Despite his thorough condemnation of American attitudes toward race and criminal justice, Forman ended his talk on a hopeful note. Insisting he is not naïve, Forman urged members of the crowd to participate in “maximum allyship,” which begins with a mindset of being big hearted, open minded, and looking beyond distrust. He acknowledged that it is hard to work with people who hold different views, but making allies means building connections and finding common ground. He recommended starting conversations with questions like, “Where are you from? What are your needs? How did you get here?” and then building on the core values that emerge. 

Friday’s events at the Law School were opened by Dean Risa Goluboff and consisted of four panels: Panel 1 – The Body; Panel 2 – Policing Communities; Panel 3 – Institutions; and Panel 4 – Social Mobility. Between Panels 2 and 3, University of North Carolina Law Professor Theodore M. Shaw gave the keynote address. 

Courtney Davis ’20 was the student moderator for Panel 1. Davis explained that the first panel “discussed American conceptualizations of race and racism from historical, theological and scientific perspectives. For example, Dr. [Jonathan] Kahn discussed the dangers of making implicit bias the primary explanation for racism. And Dr. [Khiara] Bridges explained how ‘the double-edged sword’ of white privilege is bad everyone and can negatively impact white people too, using Buck v. Bell as an example.” 

Asked about her experience on the panel, Davis noted that she was “nervous at first . . . sitting next to such accomplished and intelligent scholars” but became so interested in what the panelists were saying that she “began furiously taking notes.” She is looking forward to reading the work that comes out of the symposium. 

Toccara Nelson ’19, who moderated Panel 4, explained how her panel analyzed American social mobility through a race-conscious lens. “Through empirical, anecdotal, and historical data, the panelists discussed how communities of color and other marginalized groups face obstacles in achieving upward social mobility.
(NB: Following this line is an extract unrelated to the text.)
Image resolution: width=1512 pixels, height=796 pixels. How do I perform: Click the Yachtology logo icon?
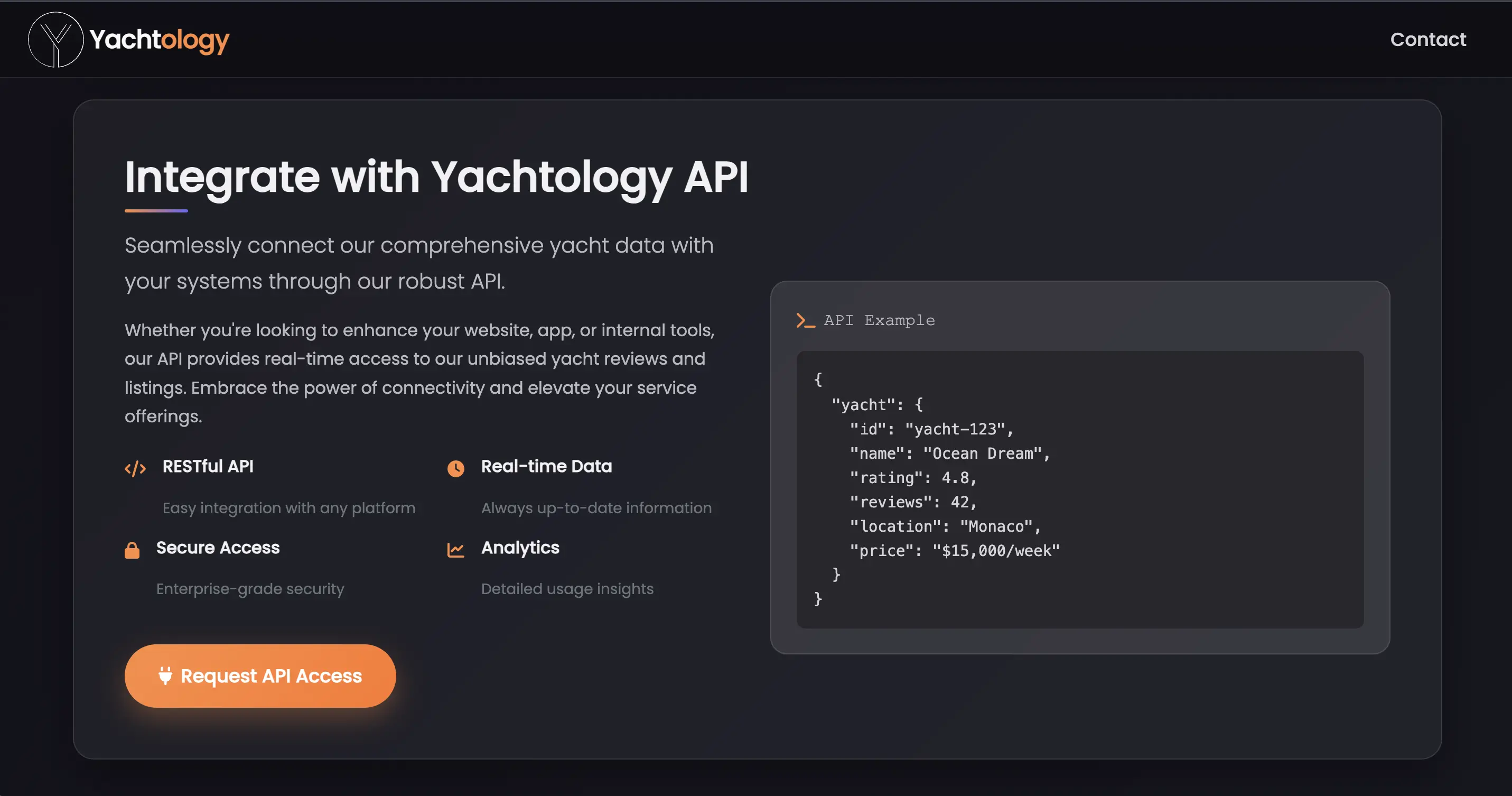click(x=56, y=39)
Panelists discussed such obstacles under the lenses of our social and familial networks, education system, public spaces, and the news. Simultaneously, our panelists presented data showing how non-marginalized identities face such obstacles at more muted frequencies and intensities.” Nelson expressed her hope that the Law School community was enlightened by the whole conference, and she looks forward to more programming of this nature.  

 

Robbie Pomeroy ’19 moderated the policing panel, which he said “brought together the world of academia and the consequences of policing to a real-world situation that had a direct impact on our community.” Pomeroy, too, was optimistic one year after the rallies: “Together we were able to reflect how, in the wake of last year, we can push for more care in law enforcement policies.”